Connection to this news: The joint ministerial affidavit is not a policy document — it is a statement of position before the Supreme Court, with all the legal consequences that entails. This is a higher-order commitment than a Ministry circular or policy note.
Environment (Protection) Act, 1986
Enacted following the Bhopal Gas Tragedy of 1984, the Environment (Protection) Act (EPA), 1986 is an umbrella legislation empowering the Central Government to take all measures necessary to protect and improve the quality of the environment. The EIA Notification of 2006 draws its statutory authority from Section 3(2)(v) of this Act.

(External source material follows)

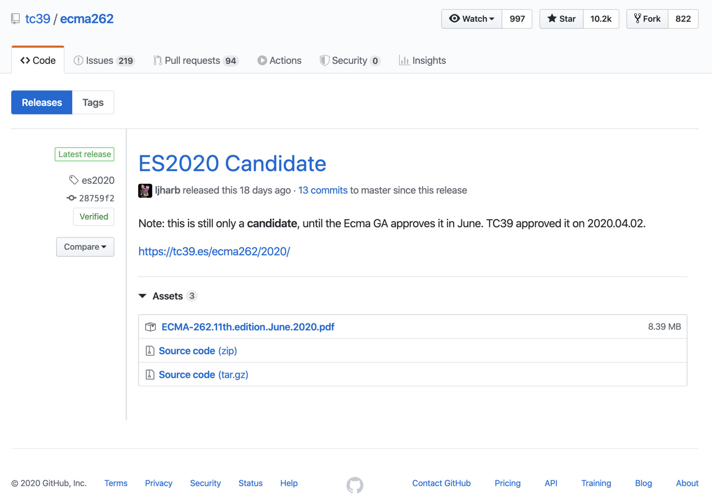Click the GitHub Octocat logo in footer
The height and width of the screenshot is (498, 712).
pos(355,485)
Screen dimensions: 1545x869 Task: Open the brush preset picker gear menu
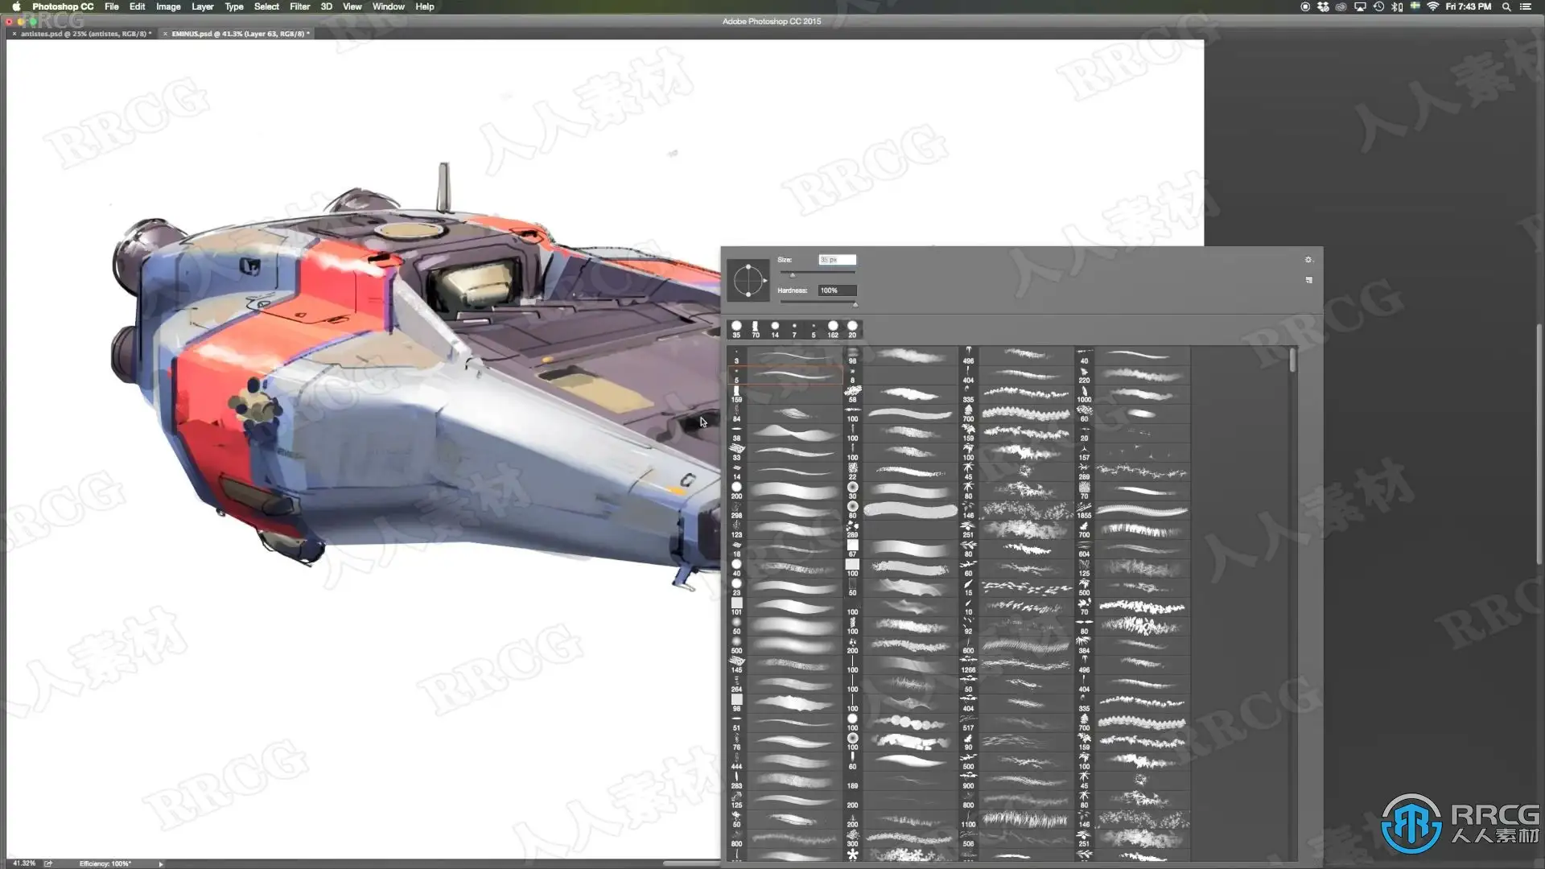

- Section 3 grants the Central Government power to restrict industrial activities in ecologically sensitive areas and to set environmental quality standards.
- Section 5 enables the Central Government to issue directions for closure, prohibition, or regulation of any industry, operation, or process.
- Eco-Sensitive Zones (ESZs) declared under EPA, 1986 around protected areas impose buffer restrictions — large sections of the upper Ganga basin adjoin ESZs of national parks in Uttarakhand.
- The National Biodiversity Act, 2002, and the Wildlife (Protection) Act, 1972 create additional layers of restriction in areas such as the Gangotri and Nanda Devi national parks that lie within or adjacent to the relevant river catchments.
Connection to this news: The affidavit's ecological justification — fragility, seismicity, biodiversity — directly echoes the legislative intent of EPA, 1986. Any future attempt to revive hydropower proposals in these basins would have to navigate this statutory framework as well as the Supreme Court's ongoing oversight.
Key Facts & Data
- Total hydropower proposals in the Alaknanda-Bhagirathi basin before the 2013 moratorium: approximately 69 projects with aggregate capacity of around 9,000 MW.
- Implementation of all 69 proposed projects would have affected 81% of the Bhagirathi's flow and 65% of the Alaknanda's flow.
- Seven projects permitted to continue: combined installed capacity of approximately 2,158.5 MW.
- Supreme Court's initial halt order: 2013, following direction to conduct cumulative impact assessment via the B.K. Chaturvedi Committee.
- Legal instrument: joint affidavit by Ministries of Jal Shakti, Environment Forest and Climate Change, and Power.
- Legal basis for EIA clearance: EIA Notification, 2006 (under Environment Protection Act, 1986); Category A classification for river valley/hydel projects.
- Expert Appraisal Committee (EAC) for River Valley and Hydroelectric Projects: the national-level body that appraises such proposals.